> [Supplied material]:
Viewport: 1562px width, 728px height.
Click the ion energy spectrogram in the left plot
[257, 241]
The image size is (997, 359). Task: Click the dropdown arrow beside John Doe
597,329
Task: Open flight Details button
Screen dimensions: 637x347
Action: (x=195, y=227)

---

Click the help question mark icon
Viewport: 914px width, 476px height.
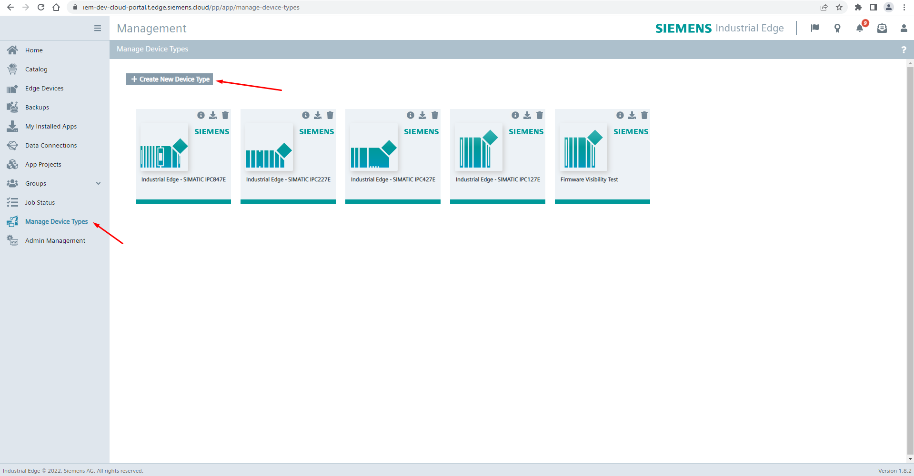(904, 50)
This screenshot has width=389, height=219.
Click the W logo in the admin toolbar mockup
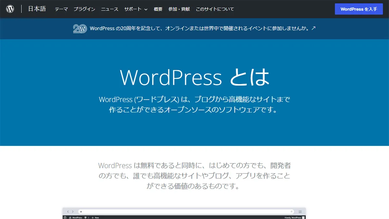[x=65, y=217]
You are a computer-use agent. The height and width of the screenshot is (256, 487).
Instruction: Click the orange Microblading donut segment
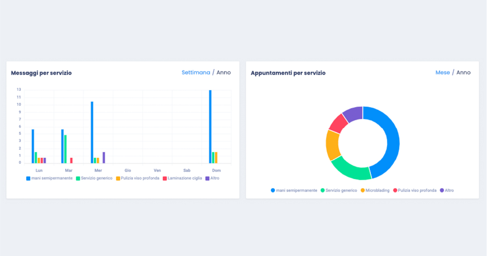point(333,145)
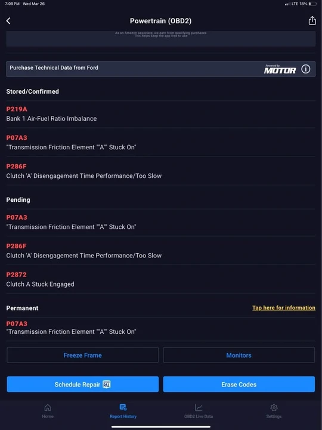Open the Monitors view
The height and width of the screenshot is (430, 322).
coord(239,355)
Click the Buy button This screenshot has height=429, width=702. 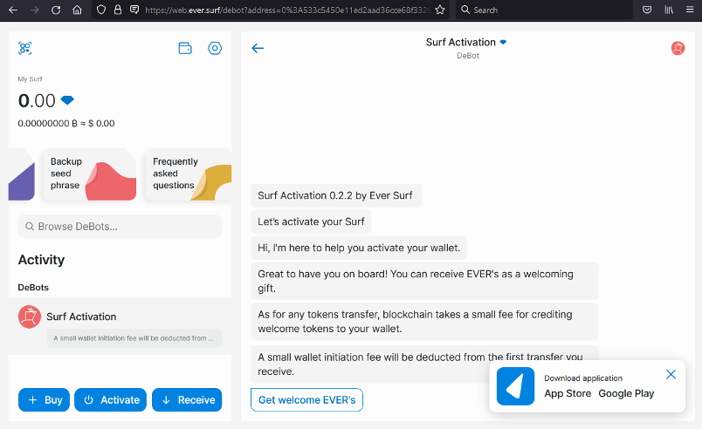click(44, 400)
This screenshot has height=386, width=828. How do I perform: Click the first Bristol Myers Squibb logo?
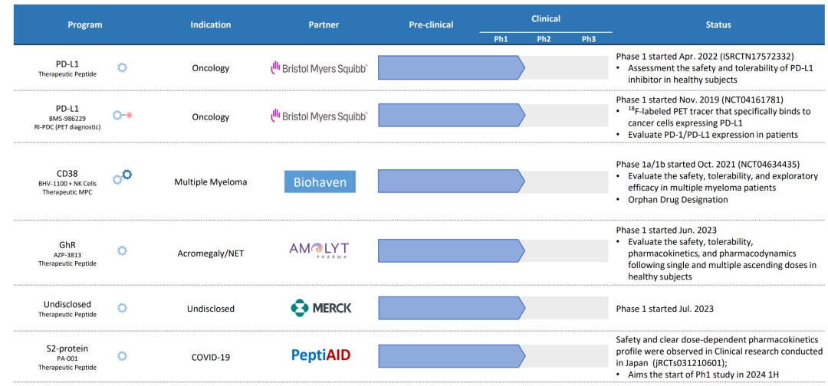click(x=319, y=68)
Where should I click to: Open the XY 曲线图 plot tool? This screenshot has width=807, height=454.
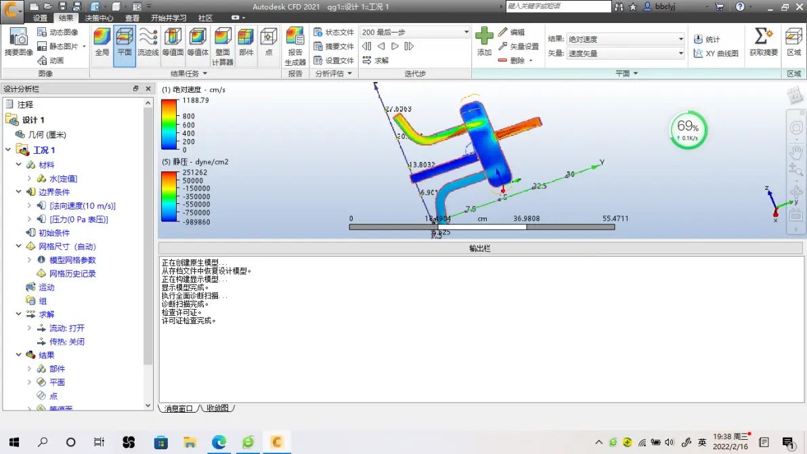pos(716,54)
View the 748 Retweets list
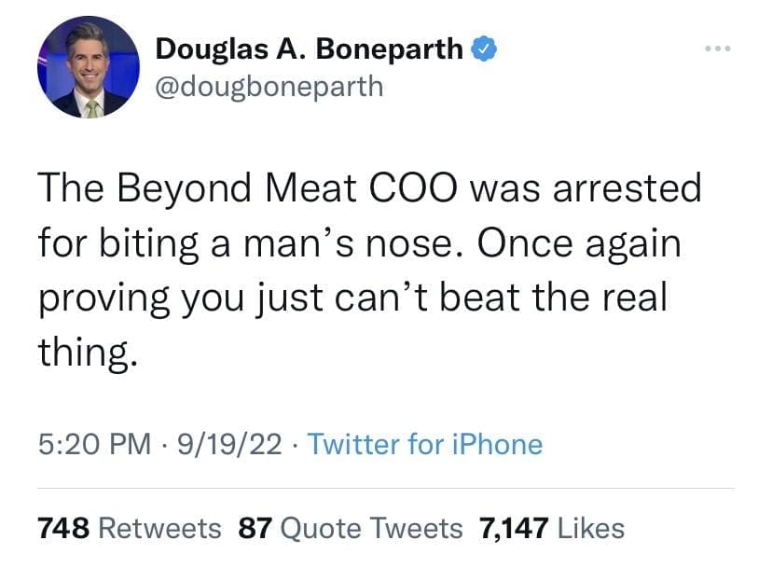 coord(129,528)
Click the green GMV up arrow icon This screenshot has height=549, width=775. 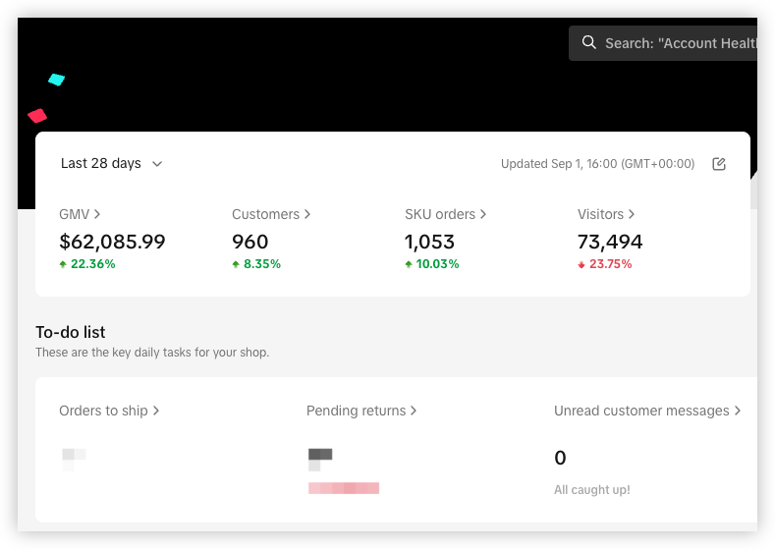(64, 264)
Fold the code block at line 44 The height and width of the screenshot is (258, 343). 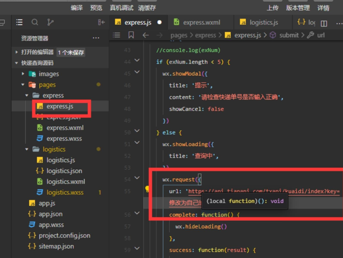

...

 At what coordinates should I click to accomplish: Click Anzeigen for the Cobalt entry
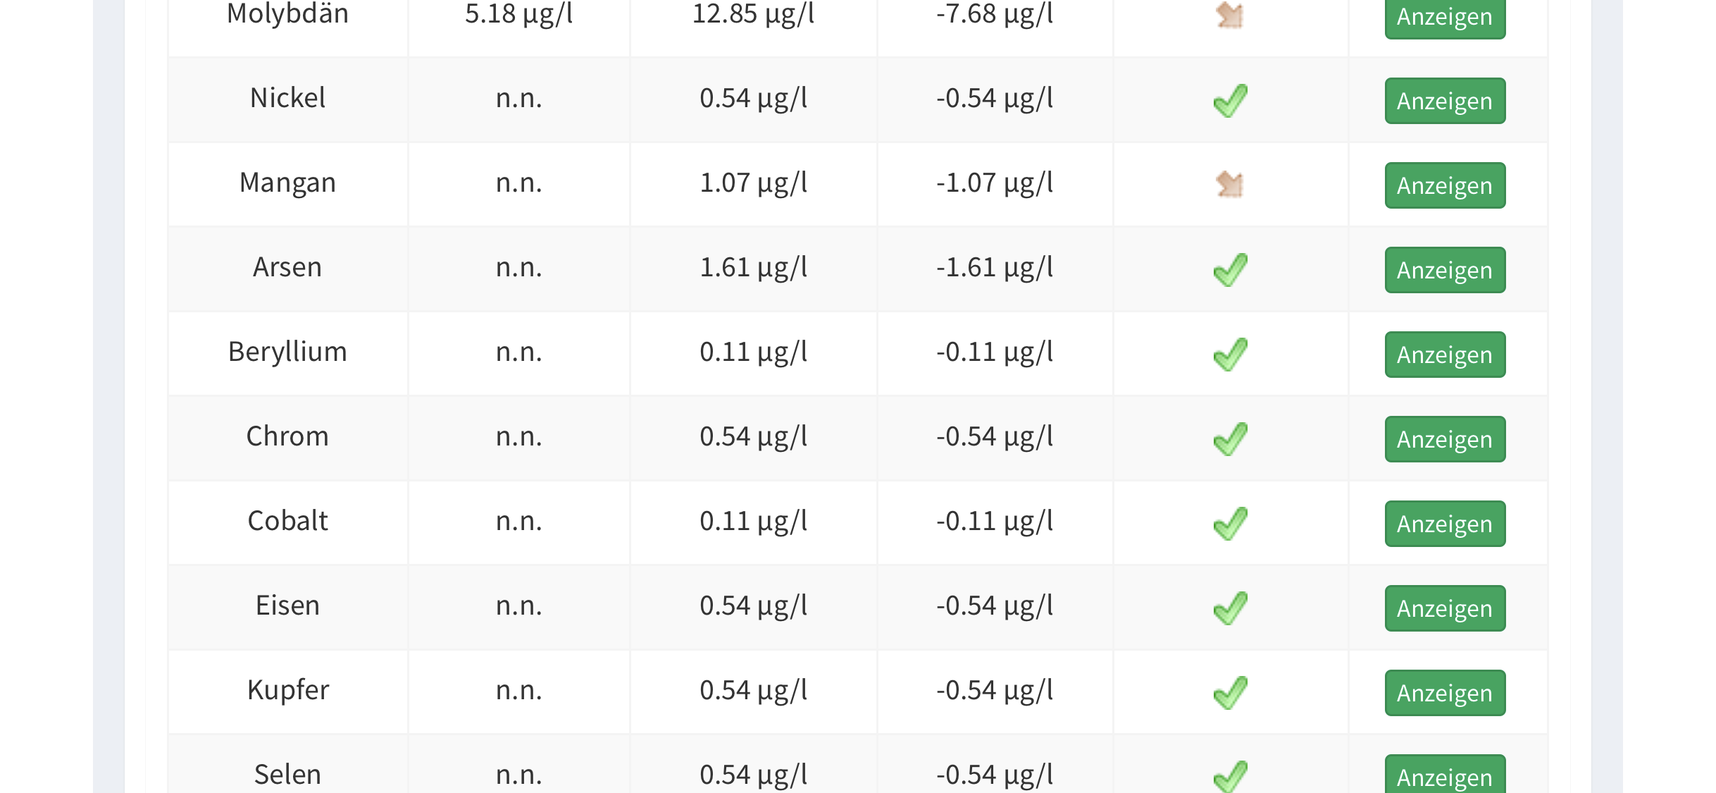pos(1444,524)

> [Task item]: With pictures omitted, repeat the entries above word for word from the line holding "Viewport: 914px width, 476px height." down to the line holding "You are a computer-use", keeping both of those lines.

> [Answer section]:
Viewport: 914px width, 476px height.
(904, 50)
This screenshot has width=389, height=219.
Click the W logo in the admin toolbar mockup
[x=65, y=217]
You are a computer-use agent. The height and width of the screenshot is (256, 487).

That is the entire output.